Laurie: I’d been wanting to write an abduction story for a while, but I also felt that kidnapping/abduction had been well-covered territory (in books, movies, and other creative outlets). I was also interested in exploring the emotion of loss. We typically associate loss with the loss of a person or pet, but I wondered about the loss of time, innocence, and a sense of self. Were those “losses” any less impactful? In my quest to explore that question, I began my story: “Jane” is abducted and held captive for seven months. The story is told on two timelines – then (during her captivity) and now (after she gets back). We see how loss changes her. There’s certainly a period of grieving after loss – a time when people allow for and expect the person to heal. But what happens when that allotted window of grieving time closes and the individual still can’t seem to “move on?”

What character do you most relate to and why?

I can most relate to Jane because I can identify with her sense of loss.
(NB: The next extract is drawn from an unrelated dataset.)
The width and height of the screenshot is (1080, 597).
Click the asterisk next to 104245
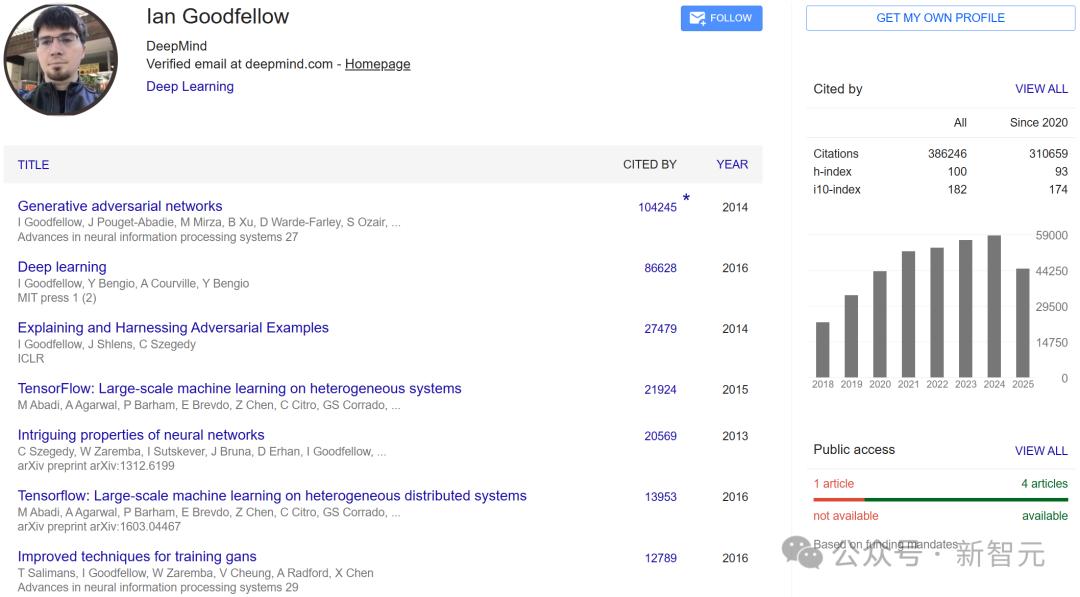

Anyone who’s experienced true loss and/or the loss associated with something traumatic will be able to (hopefully) identify with Jane, at least on some level.

Why do you feel books with powerful and relatable characters are so popular and have such a voice right now?

I think books help give voice to what’s often difficult to express. People also find relatability in books that have characters who are honest, flawed, real, and raw. Characters, like people, shouldn’t have all the answers. Books give readers an opportunity to explore questions.

Please describe the content of your latest book and what can readers expect from the read.

“Jane Anonymous” was abducted and kept captive for seven months. We get to see what her life was like “then,” while in captivity, and “now,” that she’s out (told on two timelines). This novel is about loss and the aftermath of trauma. Not only does Jane lose seven months of her life, but she also loses friends, relationships, and her sense of self. When trauma strikes, we’re all given a certain amount of time to heal and move on, but what happens when one simply can’t? What happens when one feels as though they’re disappointing those around them for not being able to heal fast enough, and so the trauma deepens? This novel explores those questions.

What’s next for you in the book world?

I’m currently working on the companion book to Jane Anonymous. The working title is Lessons in Terra.

Who is your favorite writer right now and why?

There are way too many to pick, but I just read and loved Brené Brown’s Braving the Wilderness: The Quest for True Belonging and the Courage to Stand Alone. Brown does an amazing job posing questions about fear and intention.